Not sure which one you mean, but every once in a while they open up a
few headers, or a few programming specs, or a small driver somewhere
for a very specific thing, and then it dies again or gets obfuscated
for the next platform, or just never updated. I've never seen anything
that comes remotely to something complete, aside from tegra socs,
which are fully supported in upstream afaik.
-Daniel

Daniel Vetter July 6, 2021, 3:52 p.m. UTC | #19

On Tue, Jul 6, 2021 at 4:56 PM Jason Gunthorpe <jgg@ziepe.ca> wrote:
> On Tue, Jul 06, 2021 at 04:09:25PM +0200, Daniel Vetter wrote:
> > Anyway, for anything that works like a gpu accelerator, like 3d accel,
> > or parallel compute accel (aka gpgpu) or spatial compute accel (aka
> > NN/AI) or maybe even fpga accel most of the magic to use the hardware
> > is in this backend compiler, which translates from an IR into whatever
> > your accelerator consumes. That's the part we really care about for
> > modern accelerators because without that defacto the hardware is
> > useless. Generally these chips have full-blown, if special purpose
> > ISA, with register files, spilling, branches, loops and other control
> > flow (sometimes only execution masks on simpler hw).
>
> I don't know if I see it so clearly as you do - at the end of the day
> the user keys in the program in some proprietary (or open!) language
> and and wack of propritary magic transforms it to "make it work".
>
> There are many barriers that prevent someone without the secret
> knowledge from duplicating the end result of a working program. An
> accelerator ISA is certainly one example, but I wouldn't overly focus
> on it as the only blocker.

Well we don't, we do just ask for the full driver stack to make the hw
work. It's just that in the past most vendors choose to leave out the
compiler/ISA from their open stack/specs. Well except nvidia, which
still chooses to leave out everything aside from some very, very
minimal thing around documenting display functionality.
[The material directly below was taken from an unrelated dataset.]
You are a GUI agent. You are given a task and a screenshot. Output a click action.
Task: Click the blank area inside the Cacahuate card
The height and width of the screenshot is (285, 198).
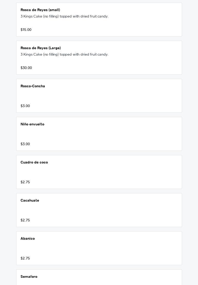click(x=116, y=210)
> Like you said below the NVIDIA GPU ISA seems known but the HW is still
> not really useful for other reasons.
>
> Habana seems to have gone the other way, the HW is fully useful but we
> don't have the ISA transformation and other details.

You can actually use nvidia gpus, they're fully functional.

If you install the blobby stack. Which is exactly the same thing as
with habanalabs, plus/minus a few things at the fringes.

In the end it's about drawing the line somewhere, so maybe we should
merge the nvidia glue code that makes their blobby stack work better
with upstream? There's quite a few pieces there, e.g. their display
driver is by design a userspace driver, whereas with kernel
modesetting it needs to be in the kernel to expose the common kms
ioctl interfaces, so they've built up a glue layer to forward
everything to userspace and back. On windows it works because there
kernel code can have growing stacks and fun stuff like that, at least
that's my understanding. Not really an option to just run the code in
linux.

I'm pretty sure nvidia would appreciate that, and maybe every once in
a while they open up a header for a generation or two of products like
they've done in the past.

> Both cases seem to have ended up with something useless, and I have a
> hard time saying nouveau has more right to be in the kernel tree than
> Habana does.
>
> > > Honestly, I think GPU is approaching this backwards. Wayland should
> > > have been designed to prevent proprietary userspace stacks.
> >
> > That's not possible without some serious cans of worms though. Wayland
> > is a protocol, and you can't forbid people from implementing it.
> > Otherwise all the compatible open implementations of closed protocols
> > wouldn't be possible either.
>
> Well, in many ways so is Linux, but nobody would seriously
> re-implement Linux just to produce a driver.

Well in the gpu space for 2+ decades nvidia has been setting the
standard, and the open stack has been trying to catch up by
reimplementing the entire thing. It took a fair while.

> > So I'm not clear what you're suggesting here we should do different.
>
> Not enabling proprietary stacks as above would be a good start.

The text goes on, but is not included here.